• _Entries shown_
┌──

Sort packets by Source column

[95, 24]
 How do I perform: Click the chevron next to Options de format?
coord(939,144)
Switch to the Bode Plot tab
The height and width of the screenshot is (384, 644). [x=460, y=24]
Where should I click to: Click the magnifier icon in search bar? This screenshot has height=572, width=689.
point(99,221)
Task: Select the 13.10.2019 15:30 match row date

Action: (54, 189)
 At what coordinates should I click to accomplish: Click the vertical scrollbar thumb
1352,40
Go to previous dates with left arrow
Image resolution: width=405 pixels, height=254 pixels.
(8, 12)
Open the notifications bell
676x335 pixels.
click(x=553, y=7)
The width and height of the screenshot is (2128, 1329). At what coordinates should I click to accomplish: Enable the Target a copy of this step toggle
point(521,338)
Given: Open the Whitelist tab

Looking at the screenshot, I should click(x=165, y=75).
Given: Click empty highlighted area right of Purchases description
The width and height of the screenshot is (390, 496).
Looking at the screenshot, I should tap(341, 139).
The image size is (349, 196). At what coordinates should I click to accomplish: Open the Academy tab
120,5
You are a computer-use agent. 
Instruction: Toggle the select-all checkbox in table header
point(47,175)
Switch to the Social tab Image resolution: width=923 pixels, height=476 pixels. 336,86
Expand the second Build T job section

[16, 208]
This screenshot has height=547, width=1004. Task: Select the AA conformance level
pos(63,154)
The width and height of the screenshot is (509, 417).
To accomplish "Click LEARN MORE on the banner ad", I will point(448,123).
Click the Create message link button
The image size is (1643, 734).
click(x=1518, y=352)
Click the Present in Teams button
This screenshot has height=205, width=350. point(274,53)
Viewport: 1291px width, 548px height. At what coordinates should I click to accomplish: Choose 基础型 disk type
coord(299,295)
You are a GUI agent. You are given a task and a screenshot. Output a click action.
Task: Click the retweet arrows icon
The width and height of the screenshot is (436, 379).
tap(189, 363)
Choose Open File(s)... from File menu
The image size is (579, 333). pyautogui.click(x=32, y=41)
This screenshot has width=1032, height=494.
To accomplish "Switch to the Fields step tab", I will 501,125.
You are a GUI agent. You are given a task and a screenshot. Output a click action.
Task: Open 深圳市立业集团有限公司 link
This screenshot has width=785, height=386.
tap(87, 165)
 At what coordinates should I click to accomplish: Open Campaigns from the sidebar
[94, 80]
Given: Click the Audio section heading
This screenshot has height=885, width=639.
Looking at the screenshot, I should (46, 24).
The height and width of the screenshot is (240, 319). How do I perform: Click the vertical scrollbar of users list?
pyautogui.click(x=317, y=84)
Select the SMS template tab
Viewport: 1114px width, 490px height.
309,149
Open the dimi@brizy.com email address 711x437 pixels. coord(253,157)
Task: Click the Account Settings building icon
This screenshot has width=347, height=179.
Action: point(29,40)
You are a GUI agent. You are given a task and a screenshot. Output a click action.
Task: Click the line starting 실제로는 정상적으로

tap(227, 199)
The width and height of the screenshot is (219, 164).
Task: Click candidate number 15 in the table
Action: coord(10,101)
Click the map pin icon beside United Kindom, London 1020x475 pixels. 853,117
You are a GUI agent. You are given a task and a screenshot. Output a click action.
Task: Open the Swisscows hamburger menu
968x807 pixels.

└──

• _Problem details_
Reproduce every entry above exactly as it was written.

• _Solution_
Sort packets by Source column

[95, 24]
 How do I perform: Click the chevron next to Options de format?
coord(939,144)
Switch to the Bode Plot tab
The height and width of the screenshot is (384, 644). [x=460, y=24]
Where should I click to: Click the magnifier icon in search bar? This screenshot has height=572, width=689.
point(99,221)
Task: Select the 13.10.2019 15:30 match row date

Action: (54, 189)
 At what coordinates should I click to accomplish: Click the vertical scrollbar thumb
1352,40
Go to previous dates with left arrow
Image resolution: width=405 pixels, height=254 pixels.
(8, 12)
Open the notifications bell
676x335 pixels.
click(x=553, y=7)
The width and height of the screenshot is (2128, 1329). At what coordinates should I click to accomplish: Enable the Target a copy of this step toggle
point(521,338)
Given: Open the Whitelist tab

Looking at the screenshot, I should click(x=165, y=75).
Given: Click empty highlighted area right of Purchases description
The width and height of the screenshot is (390, 496).
Looking at the screenshot, I should tap(341, 139).
The image size is (349, 196). At what coordinates should I click to accomplish: Open the Academy tab
120,5
You are a computer-use agent. 
Instruction: Toggle the select-all checkbox in table header
point(47,175)
Switch to the Social tab Image resolution: width=923 pixels, height=476 pixels. 336,86
Expand the second Build T job section

[16, 208]
This screenshot has height=547, width=1004. Task: Select the AA conformance level
pos(63,154)
The width and height of the screenshot is (509, 417).
To accomplish "Click LEARN MORE on the banner ad", I will point(448,123).
Click the Create message link button
The image size is (1643, 734).
click(x=1518, y=352)
Click the Present in Teams button
This screenshot has height=205, width=350. point(274,53)
Viewport: 1291px width, 548px height. At what coordinates should I click to accomplish: Choose 基础型 disk type
coord(299,295)
You are a GUI agent. You are given a task and a screenshot. Output a click action.
Task: Click the retweet arrows icon
The width and height of the screenshot is (436, 379).
tap(189, 363)
Choose Open File(s)... from File menu
The image size is (579, 333). pyautogui.click(x=32, y=41)
This screenshot has width=1032, height=494.
To accomplish "Switch to the Fields step tab", I will 501,125.
You are a GUI agent. You are given a task and a screenshot. Output a click action.
Task: Open 深圳市立业集团有限公司 link
This screenshot has width=785, height=386.
tap(87, 165)
 At what coordinates should I click to accomplish: Open Campaigns from the sidebar
[94, 80]
Given: Click the Audio section heading
This screenshot has height=885, width=639.
Looking at the screenshot, I should (46, 24).
The height and width of the screenshot is (240, 319). How do I perform: Click the vertical scrollbar of users list?
pyautogui.click(x=317, y=84)
Select the SMS template tab
Viewport: 1114px width, 490px height.
309,149
Open the dimi@brizy.com email address 711x437 pixels. coord(253,157)
Task: Click the Account Settings building icon
This screenshot has width=347, height=179.
Action: point(29,40)
You are a GUI agent. You are given a task and a screenshot. Output a click action.
Task: Click the line starting 실제로는 정상적으로

tap(227, 199)
The width and height of the screenshot is (219, 164).
Task: Click candidate number 15 in the table
Action: coord(10,101)
Click the map pin icon beside United Kindom, London 1020x475 pixels. 853,117
You are a GUI agent. You are given a task and a screenshot. Output a click action.
Task: Open the Swisscows hamburger menu
968x807 pixels.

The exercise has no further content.